## START Passage to read
84% of the terrorist attacks in 1970 were carried out on the American continent. In 1970, the Middle East and North Africa, currently the center of wars and terrorist attacks, faced only one terrorist attack.

In [77]:
terror_df_group = df_terrorism.dropna(subset=['lat','lon'])
terror_df_group = terror_df_group.drop_duplicates(subset=['country','gname'])
terrorist_groups = df_terrorism.gname.value_counts()[1:8].index.tolist()
terror_df_group = terror_df_group.loc[terror_df_group.gname.isin(terrorist_groups)]
print(terror_df_group.gname.unique())

In [79]:
map = folium.Map(location=[20, 0], tiles="CartoDB positron", zoom_start=2)
markerCluster = folium.plugins.MarkerCluster().add_to(map)
for i in range(0,len(terror_df_group)):
    folium.Marker([terror_df_group.iloc[i]['lat'],terror_df_group.iloc[i]['lon']], 
                  popup='gname:{}<br>country:{}'.format(terror_df_group.iloc[i]['gname'], 
                  terror_df_group.iloc[i]['country'])).add_to(map)
map

### Conclusion

* Country with the highest number of Terrorist Attacks: Iraq
* Regions with the highest number of Terrorist Attacks: Middle East & North Africa
* Maximum number of people were killed by a single terrorist attack are 1570 people that took place in Iraq
* Year with the most Attacks: 2014
* Month with the most Attacks: 5
* Group with the most Attacks: Taliban
* Most Attacks Types: Bombing/Explosion
## END Passage to read
### Exercises to complete
1 - In the terrorism analysis excerpt, repeat the text starting at the words "84% of the terrorist" and stopping after "terror_df_group = df_terrorism.dropna(subset=['lat','lon'])".
2 - Shorten the paragraph of the terrorism analysis excerpt that opens with "84% of the terrorist attacks in 1970" and keep its main facts.
## START Material provided
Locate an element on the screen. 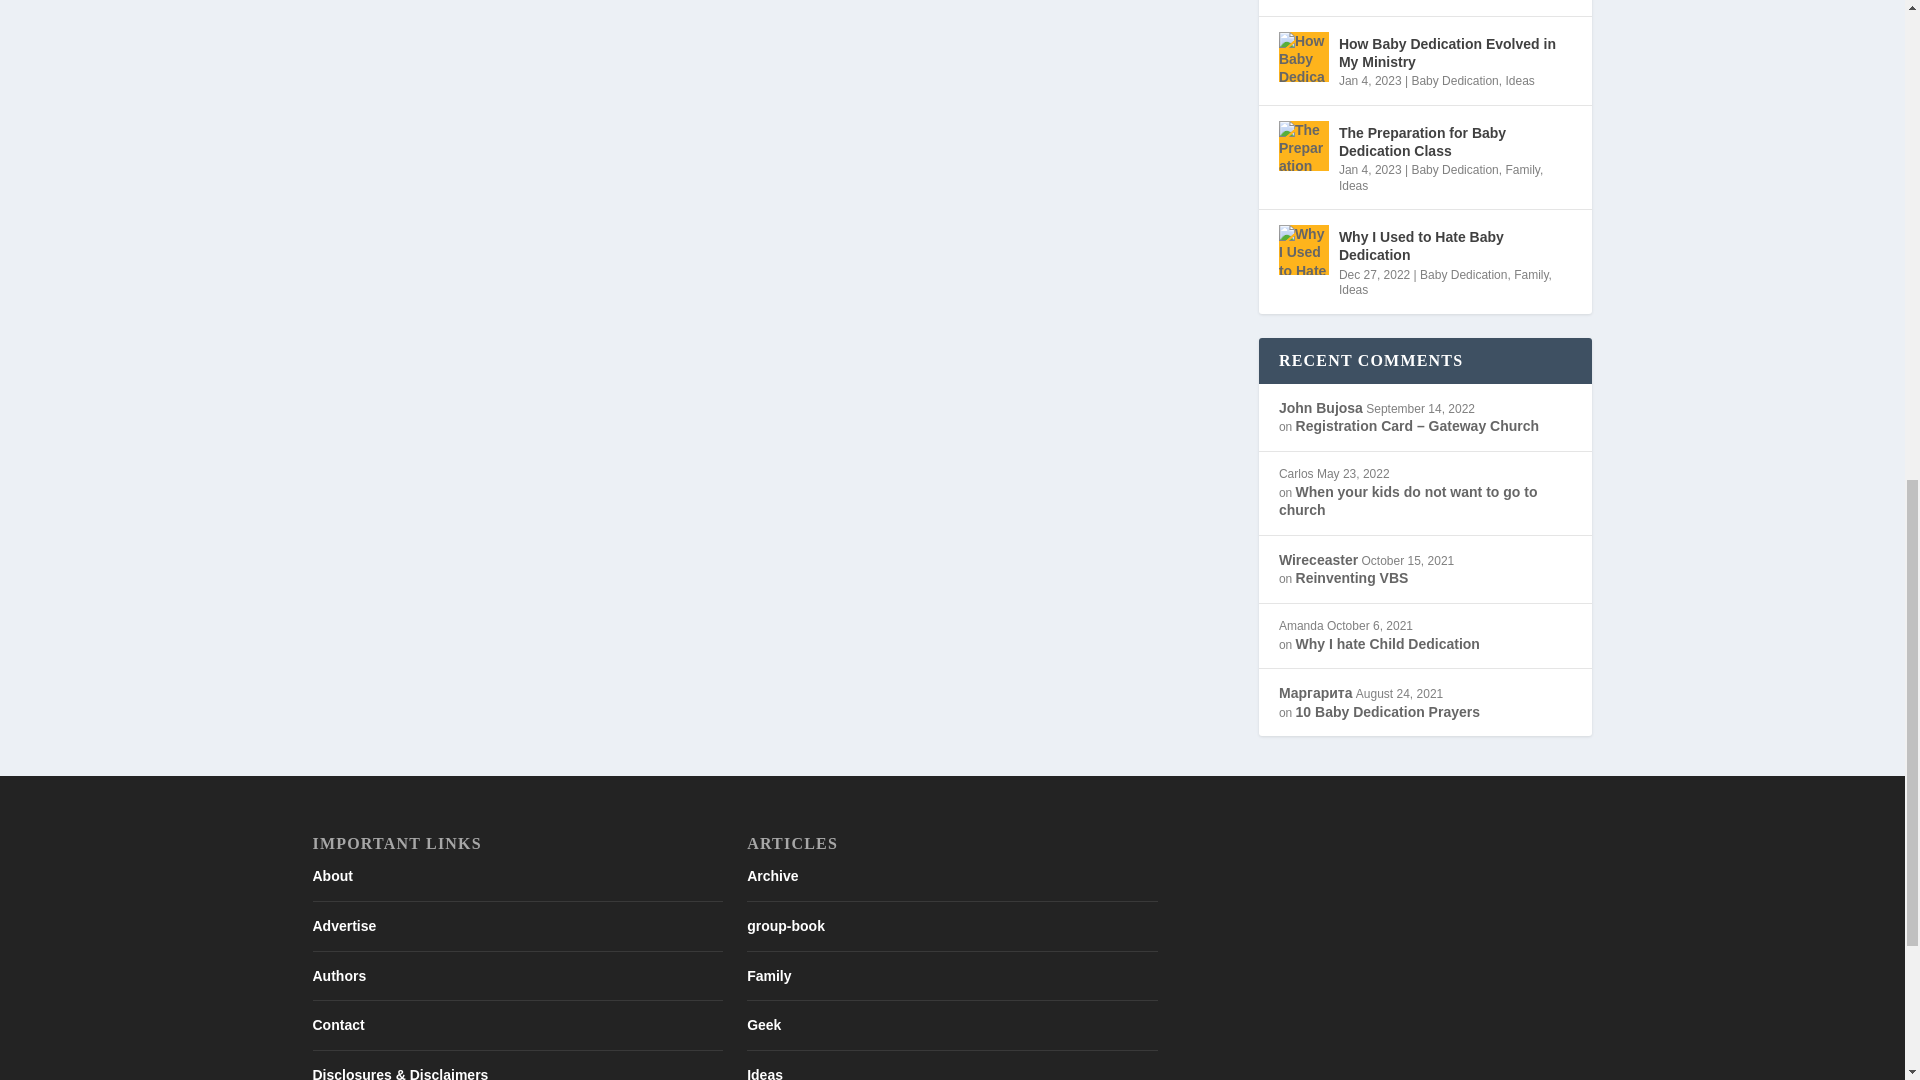  Baby Dedication is located at coordinates (1454, 170).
## END Material provided
### Solution list
1 -
84% of the terrorist attacks in 1970 were carried out on the American continent. In 1970, the Middle East and North Africa, currently the center of wars and terrorist attacks, faced only one terrorist attack.

In [77]:
terror_df_group = df_terrorism.dropna(subset=['lat','lon'])

2 - In 1970, 84% of terrorist attacks occurred on the American continent. The Middle East and North Africa, now a center of wars and terrorist attacks, had only one.